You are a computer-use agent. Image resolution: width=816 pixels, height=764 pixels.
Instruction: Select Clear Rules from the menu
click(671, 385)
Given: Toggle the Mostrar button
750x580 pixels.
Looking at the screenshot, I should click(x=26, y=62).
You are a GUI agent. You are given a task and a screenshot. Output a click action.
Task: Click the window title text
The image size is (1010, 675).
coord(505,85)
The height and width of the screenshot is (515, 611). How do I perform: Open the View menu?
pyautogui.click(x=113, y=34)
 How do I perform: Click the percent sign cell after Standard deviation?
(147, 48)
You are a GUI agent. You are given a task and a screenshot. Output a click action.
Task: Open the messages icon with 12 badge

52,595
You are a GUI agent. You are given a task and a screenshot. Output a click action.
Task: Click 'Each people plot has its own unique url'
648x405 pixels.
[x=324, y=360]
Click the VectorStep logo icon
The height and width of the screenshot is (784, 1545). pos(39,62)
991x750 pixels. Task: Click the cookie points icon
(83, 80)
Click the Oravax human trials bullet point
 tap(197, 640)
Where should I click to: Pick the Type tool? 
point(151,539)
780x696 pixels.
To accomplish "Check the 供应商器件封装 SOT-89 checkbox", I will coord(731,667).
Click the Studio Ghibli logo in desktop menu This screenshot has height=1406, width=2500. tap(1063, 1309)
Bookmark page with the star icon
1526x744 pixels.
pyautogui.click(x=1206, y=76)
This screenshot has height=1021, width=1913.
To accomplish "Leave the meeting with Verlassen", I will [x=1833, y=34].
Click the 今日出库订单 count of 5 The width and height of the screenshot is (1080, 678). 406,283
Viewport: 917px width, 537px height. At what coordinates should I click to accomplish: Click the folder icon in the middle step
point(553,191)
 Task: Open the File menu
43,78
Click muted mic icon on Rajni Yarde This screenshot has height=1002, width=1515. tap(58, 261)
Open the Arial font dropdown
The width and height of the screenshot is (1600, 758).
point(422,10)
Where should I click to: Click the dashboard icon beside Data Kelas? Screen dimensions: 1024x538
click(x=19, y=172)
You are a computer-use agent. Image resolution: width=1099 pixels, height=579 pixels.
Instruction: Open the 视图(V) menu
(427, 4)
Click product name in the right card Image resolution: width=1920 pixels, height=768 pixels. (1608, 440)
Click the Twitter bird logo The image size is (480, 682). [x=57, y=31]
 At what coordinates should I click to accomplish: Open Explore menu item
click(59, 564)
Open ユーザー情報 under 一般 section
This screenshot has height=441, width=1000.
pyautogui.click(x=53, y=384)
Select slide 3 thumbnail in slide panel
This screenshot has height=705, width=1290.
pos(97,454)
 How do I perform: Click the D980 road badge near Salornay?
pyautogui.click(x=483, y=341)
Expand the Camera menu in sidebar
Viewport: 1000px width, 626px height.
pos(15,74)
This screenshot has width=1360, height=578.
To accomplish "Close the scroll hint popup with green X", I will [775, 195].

────

▸ **Problem**
Please reproduce the lines above word for word.

▸ **Written reply**
You are a computer-use agent. Image resolution: width=816 pixels, height=764 pixels.
Instruction: Select Clear Rules from the menu
click(671, 385)
Given: Toggle the Mostrar button
750x580 pixels.
Looking at the screenshot, I should click(x=26, y=62).
You are a GUI agent. You are given a task and a screenshot. Output a click action.
Task: Click the window title text
The image size is (1010, 675).
coord(505,85)
The height and width of the screenshot is (515, 611). How do I perform: Open the View menu?
pyautogui.click(x=113, y=34)
 How do I perform: Click the percent sign cell after Standard deviation?
(147, 48)
You are a GUI agent. You are given a task and a screenshot. Output a click action.
Task: Open the messages icon with 12 badge

52,595
You are a GUI agent. You are given a task and a screenshot. Output a click action.
Task: Click 'Each people plot has its own unique url'
648x405 pixels.
[x=324, y=360]
Click the VectorStep logo icon
The height and width of the screenshot is (784, 1545). pos(39,62)
991x750 pixels. Task: Click the cookie points icon
(83, 80)
Click the Oravax human trials bullet point
 tap(197, 640)
Where should I click to: Pick the Type tool? 
point(151,539)
780x696 pixels.
To accomplish "Check the 供应商器件封装 SOT-89 checkbox", I will coord(731,667).
Click the Studio Ghibli logo in desktop menu This screenshot has height=1406, width=2500. tap(1063, 1309)
Bookmark page with the star icon
1526x744 pixels.
pyautogui.click(x=1206, y=76)
This screenshot has height=1021, width=1913.
To accomplish "Leave the meeting with Verlassen", I will [x=1833, y=34].
Click the 今日出库订单 count of 5 The width and height of the screenshot is (1080, 678). 406,283
Viewport: 917px width, 537px height. At what coordinates should I click to accomplish: Click the folder icon in the middle step
point(553,191)
 Task: Open the File menu
43,78
Click muted mic icon on Rajni Yarde This screenshot has height=1002, width=1515. tap(58, 261)
Open the Arial font dropdown
The width and height of the screenshot is (1600, 758).
point(422,10)
Where should I click to: Click the dashboard icon beside Data Kelas? Screen dimensions: 1024x538
click(x=19, y=172)
You are a computer-use agent. Image resolution: width=1099 pixels, height=579 pixels.
Instruction: Open the 视图(V) menu
(427, 4)
Click product name in the right card Image resolution: width=1920 pixels, height=768 pixels. (1608, 440)
Click the Twitter bird logo The image size is (480, 682). [x=57, y=31]
 At what coordinates should I click to accomplish: Open Explore menu item
click(59, 564)
Open ユーザー情報 under 一般 section
This screenshot has height=441, width=1000.
pyautogui.click(x=53, y=384)
Select slide 3 thumbnail in slide panel
This screenshot has height=705, width=1290.
pos(97,454)
 How do I perform: Click the D980 road badge near Salornay?
pyautogui.click(x=483, y=341)
Expand the Camera menu in sidebar
Viewport: 1000px width, 626px height.
pos(15,74)
This screenshot has width=1360, height=578.
To accomplish "Close the scroll hint popup with green X", I will [775, 195].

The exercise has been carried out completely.